少しずつ形が変わってきているものの、現在まで続いている超長寿番組です。
「気象通報」の効果
気象通報の効果は抜群で、中央気象台の大谷東平氏の昭和9年の調査である「海難による日本船の損傷率」に、如実に現われています(図1)。
船の行動半径が次第に増大するにつれ、海難で損傷する船の割合が増加していましたが、昭和4年から急激に減少しています。

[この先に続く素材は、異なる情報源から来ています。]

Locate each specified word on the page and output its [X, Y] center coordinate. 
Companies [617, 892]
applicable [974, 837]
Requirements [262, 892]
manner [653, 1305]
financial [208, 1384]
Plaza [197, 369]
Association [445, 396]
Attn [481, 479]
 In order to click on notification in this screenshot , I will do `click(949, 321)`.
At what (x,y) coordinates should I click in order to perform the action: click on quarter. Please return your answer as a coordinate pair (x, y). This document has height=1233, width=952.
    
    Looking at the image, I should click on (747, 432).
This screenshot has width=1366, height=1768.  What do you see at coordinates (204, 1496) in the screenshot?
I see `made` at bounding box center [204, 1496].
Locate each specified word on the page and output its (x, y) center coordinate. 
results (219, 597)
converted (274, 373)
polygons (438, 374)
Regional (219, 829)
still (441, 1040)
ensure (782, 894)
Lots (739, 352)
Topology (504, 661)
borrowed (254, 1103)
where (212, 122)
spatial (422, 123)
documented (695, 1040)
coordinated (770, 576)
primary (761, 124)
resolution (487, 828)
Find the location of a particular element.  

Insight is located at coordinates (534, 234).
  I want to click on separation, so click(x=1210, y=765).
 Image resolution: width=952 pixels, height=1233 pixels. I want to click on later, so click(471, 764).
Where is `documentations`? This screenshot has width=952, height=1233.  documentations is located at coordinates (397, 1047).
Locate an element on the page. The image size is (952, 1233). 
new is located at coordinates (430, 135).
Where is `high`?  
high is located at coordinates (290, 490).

この原因は、古い船が減り新しい船が増えたといった船の質の向上や、乗組員の技術の向上などいろいろな要因に、気象通報の効果が重なったためと考えられています。
現在の「気象通報」
現在,NHKラジオ第2放送によって,気象庁予報部発表の気象通報が1日に1回、16時から放送されています。平成26年3月30日までは、1日3回の放送でしたが、インターネット等の普及により、天気図の入手が容易となったことによりラジオのリスナーが減ったためです(表)。
しかし、手軽に天気図が入手できる手段の一つとして根強い需要があり、廃止には至っていません。気象庁のホームページには、放送を聞き逃したひとのために、過去一週間分の「気象通報」の放送で利用したデータがあります(図2)。
また、登山家にとっては、山の上での究極の情報入手手段としてラジオが重要であり、高校総体の登山競技では、気象通報を聞いての天気図作成は競技の審査項目となっています。
アナウンサーの技術を磨いてきた「気象通報」
現在の「気象通報」は、コンピュータによる音声合成で放送されていますが、私が予報官をしていた20年以上前は、気象通報担当となった予報官が放送原稿を書き、NHKにファックスで送っていました。そして、その原稿をNHKのアナウンサーが読み上げて放送していました。
その頃、NHKの幹部の方から、「気象通報」は、新人アナウンサーの技術を磨くのに最適の番組という話を聞きました。「気象通報」は、放送原稿を正確に読み上げないと人命にかかわります。また、台風などが接近し、情報量が非常に多い時でも、必ず、20分間という決まった時間内に、しかも聞きやすいように読み上げる必要があるからです。
そのような話を聞いてから、注意して放送をモニターしていると、「ベテランアナウンサーは、さすがに早く喋っても聴きやすい」と感じたことがあります。
「気象通報」には最新の台風情報
観測資料が気象庁に集められ、解析され、気象通報の原稿ができるまでに約3時間かかるため、放送では表で示した時刻の観測値を使っています。日本に台風が接近してくると、気象庁では特別体制を敷いて、台風の観測や解析を行っています。そして、「気象通報」の最後にできるだけ最新時刻の台風位置と進行方向を付け加えています。つまり、12時の台風についての位置、進行方向、最大風速、暴風域や強風域などの情報に加え、14時の台風位置と進行方向が放送されています。
図表の出典:饒村曜(2015)、特別警報と自然災害がわかる本、オーム社。